Terminar la etapa de Educación Secundaria Obligatoria es un momento de profunda trascendencia para nuestro alumnado. Tras trece años de crecimiento humano y espiritual en las aulas del Colegio Diocesano Oratorio Festivo, nuestros jóvenes han puesto el broche de oro a este camino con un viaje de fin de curso inolvidable.
Acompañados por sus tutores, José María Caballero y Patricia Cutillas, y con la guía pastoral de nuestro director titular, Don Eduardo Lorenzo, esta experiencia no ha sido solo un tiempo de ocio, sino una hermosa oportunidad para convivir y crear, aún más si cabe, grandes lazos de unión y fraternidad.
El primer destino del viaje fue PortAventura, donde disfrutaron al máximo de todas las atracciones y espectáculos. Posteriormente, la ruta prosiguió hacia la histórica ciudad de Zaragoza, allí, además de enriquecerse con una visita histórica guiada, el grupo celebró una emotiva Santa Misa en la Basílica del Pilar, poniendo bajo el manto de la Virgen María el futuro de estos jóvenes que pronto emprenderán nuevos rumbos académicos y personales.

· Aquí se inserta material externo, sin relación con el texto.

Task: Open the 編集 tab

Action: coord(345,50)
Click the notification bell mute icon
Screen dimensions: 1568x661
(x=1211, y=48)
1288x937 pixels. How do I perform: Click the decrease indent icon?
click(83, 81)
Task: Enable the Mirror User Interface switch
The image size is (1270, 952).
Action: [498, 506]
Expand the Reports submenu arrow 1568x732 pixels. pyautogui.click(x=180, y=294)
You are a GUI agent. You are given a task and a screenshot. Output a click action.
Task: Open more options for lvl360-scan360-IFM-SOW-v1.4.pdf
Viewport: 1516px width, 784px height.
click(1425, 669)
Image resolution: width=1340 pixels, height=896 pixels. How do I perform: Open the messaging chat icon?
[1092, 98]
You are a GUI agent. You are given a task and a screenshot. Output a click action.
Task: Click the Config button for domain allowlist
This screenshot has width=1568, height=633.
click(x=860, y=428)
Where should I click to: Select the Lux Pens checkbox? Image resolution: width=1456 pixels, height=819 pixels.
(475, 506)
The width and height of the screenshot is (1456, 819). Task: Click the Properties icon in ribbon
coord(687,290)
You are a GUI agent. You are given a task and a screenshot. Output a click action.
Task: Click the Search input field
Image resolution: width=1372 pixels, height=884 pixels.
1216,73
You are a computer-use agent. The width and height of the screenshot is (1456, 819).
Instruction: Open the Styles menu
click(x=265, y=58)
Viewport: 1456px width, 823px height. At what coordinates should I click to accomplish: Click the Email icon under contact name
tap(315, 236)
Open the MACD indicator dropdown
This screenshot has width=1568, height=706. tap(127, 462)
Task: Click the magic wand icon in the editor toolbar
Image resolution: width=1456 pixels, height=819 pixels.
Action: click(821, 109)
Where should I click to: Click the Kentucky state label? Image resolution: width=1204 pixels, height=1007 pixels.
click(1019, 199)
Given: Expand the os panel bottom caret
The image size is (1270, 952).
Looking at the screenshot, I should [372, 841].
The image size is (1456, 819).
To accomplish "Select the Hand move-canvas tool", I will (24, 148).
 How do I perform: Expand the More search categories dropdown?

El itinerario continuó ascendiendo hacia la ciudad de Jaca y los imponentes Pirineos, en este entorno, los alumnos participaron en diversas actividades de multiaventura. Ha sido un auténtico regalo observar como este viaje se convertía en el marco perfecto para consolidar una unión maravillosa entre el alumnado y sus profesores, un reflejo vivo del modelo de acompañamiento que caracteriza a nuestro colegio. Lo más destacable de estos días ha sido, sin duda, el excelente compromiso, la madurez y el comportamiento ejemplar de todos los alumnos. La sintonía, el respeto y el cariño mutuo entre profesores, dirección y estudiantes han manifestado que el Oratorio Festivo es, ante todo, una gran familia. Nos despedimos de esta etapa con el corazón lleno de gratitud, pidiendo al Señor y a San Juan Bosco que sigan guiando los pasos de esta maravillosa promoción en todo lo que está por venir.